■ What this exercise asks:
1/ According to the issue page, to whom is the issue assigned?
2/ From the issue page, reproduce the part that opens with "Created on 2018-04-29.15:05:58" and closes with "x = int(-(1<<31))", substituting "last modified" for "last changed".
***** Passage provided *****
Issue2672

classification
Title: Integer formatting emits two minus signs with -2^31
Type: behaviour Severity: normal
Components: Core Versions: Jython 2.7
Milestone:
process
Status: pending Resolution: fixed
Dependencies: Superseder:
Assigned To: stefan.richthofer Nosy List: jamesmudd, jeff.allen, stefan.richthofer
Priority: normal Keywords: easy

Created on 2018-04-29.15:05:58 by jeff.allen, last changed 2018-07-09.13:14:43 by stefan.richthofer.

Files
File name Uploaded Description Edit Remove
IntegerBug.java jamesmudd, 2018-05-15.22:23:03
Messages
msg11925 (view) Author: Jeff Allen (jeff.allen) Date: 2018-04-29.15:05:57
First observed by Helmut Niemann (thanks):

x = int(-(1<<31))
print ('%d' % x) # emits --2147483648

One also observe it as:

>>> int(-(1<<31)).__format__('d')
***** Supplied entries *****
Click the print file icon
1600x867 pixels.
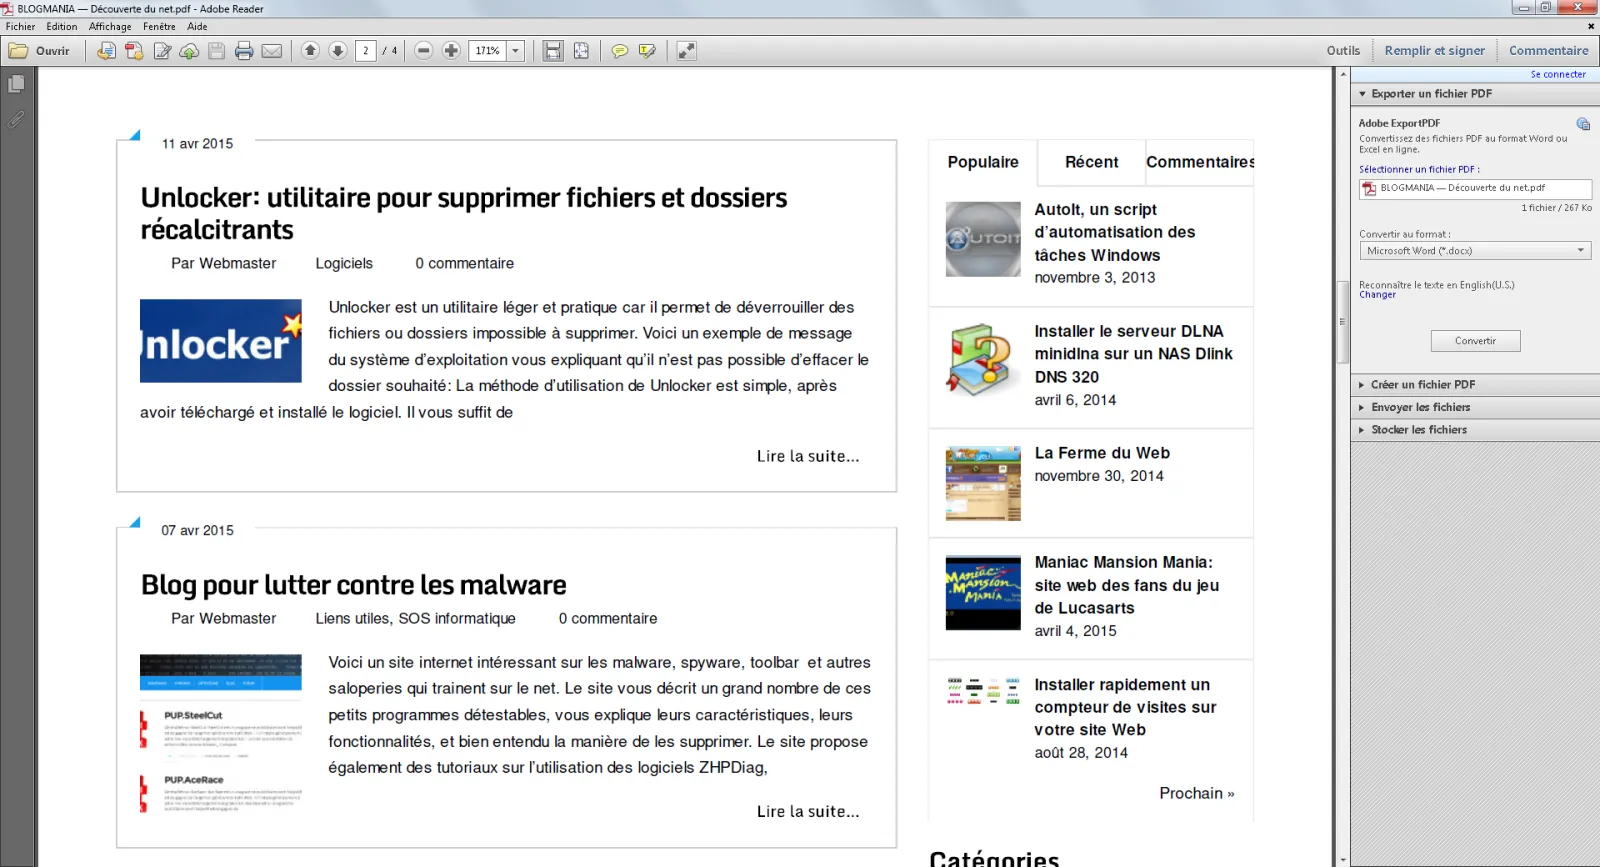click(244, 51)
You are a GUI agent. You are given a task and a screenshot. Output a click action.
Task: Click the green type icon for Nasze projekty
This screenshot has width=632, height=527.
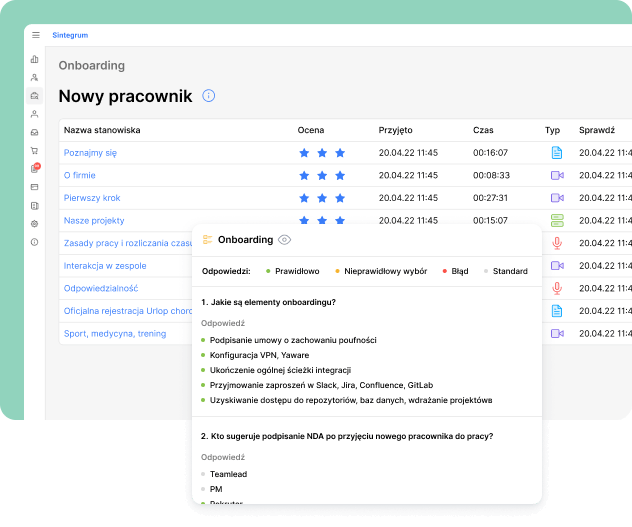pos(557,220)
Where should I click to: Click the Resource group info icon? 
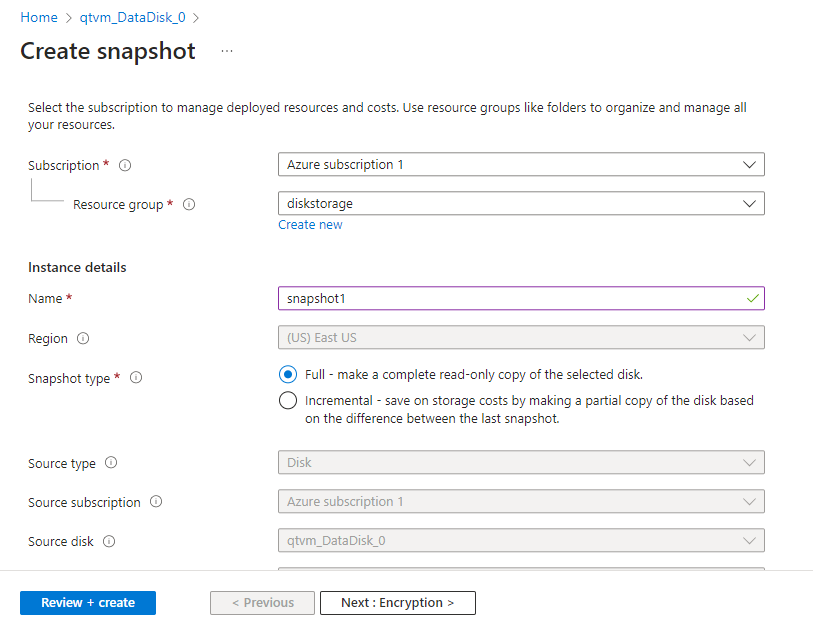[189, 204]
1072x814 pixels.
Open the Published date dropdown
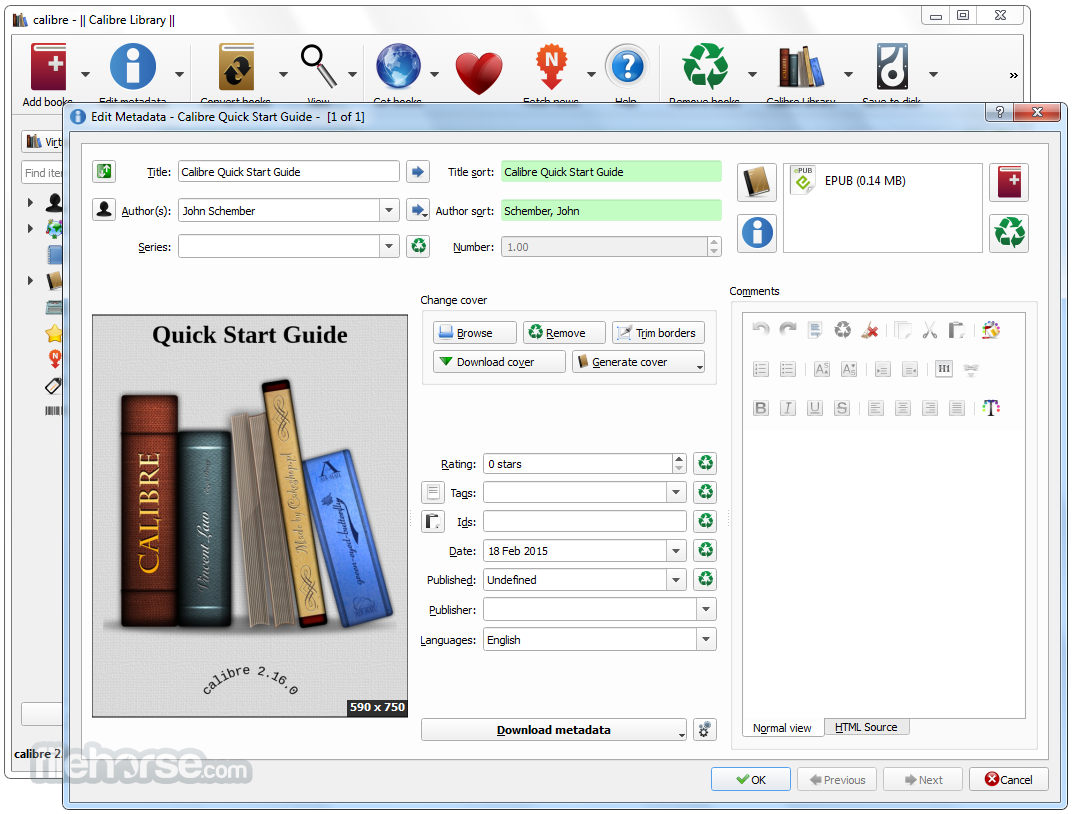(675, 579)
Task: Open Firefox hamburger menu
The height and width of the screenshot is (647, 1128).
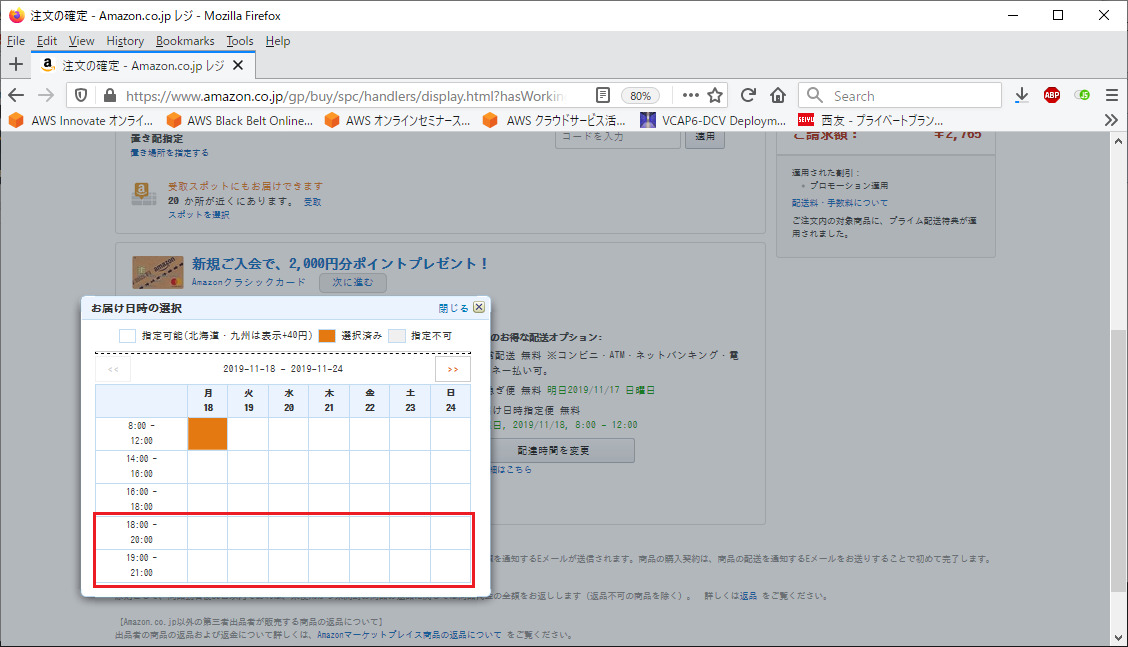Action: pos(1111,96)
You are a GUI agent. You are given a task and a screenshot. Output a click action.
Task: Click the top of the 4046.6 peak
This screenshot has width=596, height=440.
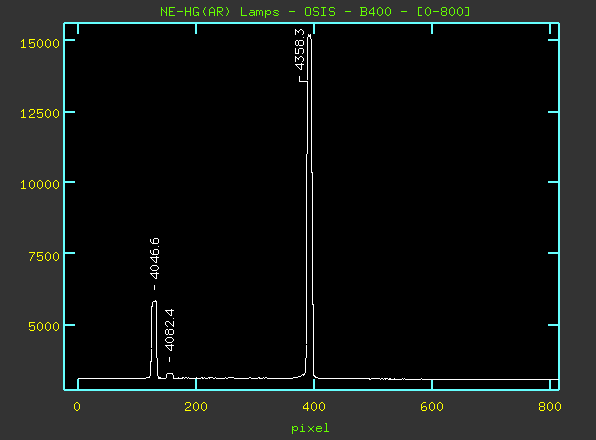154,301
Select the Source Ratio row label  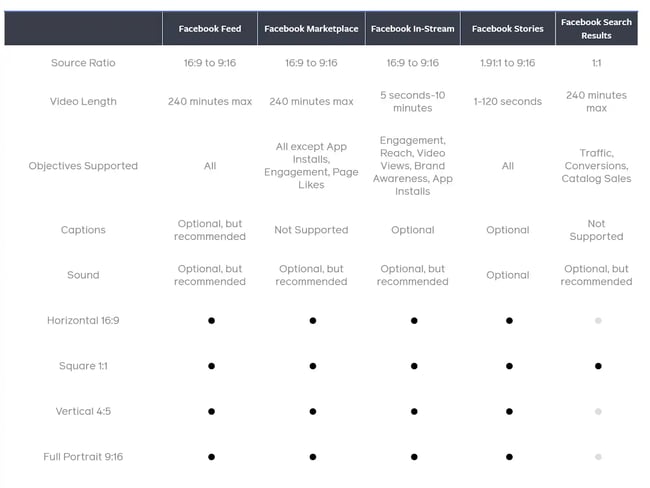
*****
■ Results by task:
1/ stefan.richthofer

2/
Created on 2018-04-29.15:05:58 by jeff.allen, last modified 2018-07-09.13:14:43 by stefan.richthofer.

Files
File name Uploaded Description Edit Remove
IntegerBug.java jamesmudd, 2018-05-15.22:23:03
Messages
msg11925 (view) Author: Jeff Allen (jeff.allen) Date: 2018-04-29.15:05:57
First observed by Helmut Niemann (thanks):

x = int(-(1<<31))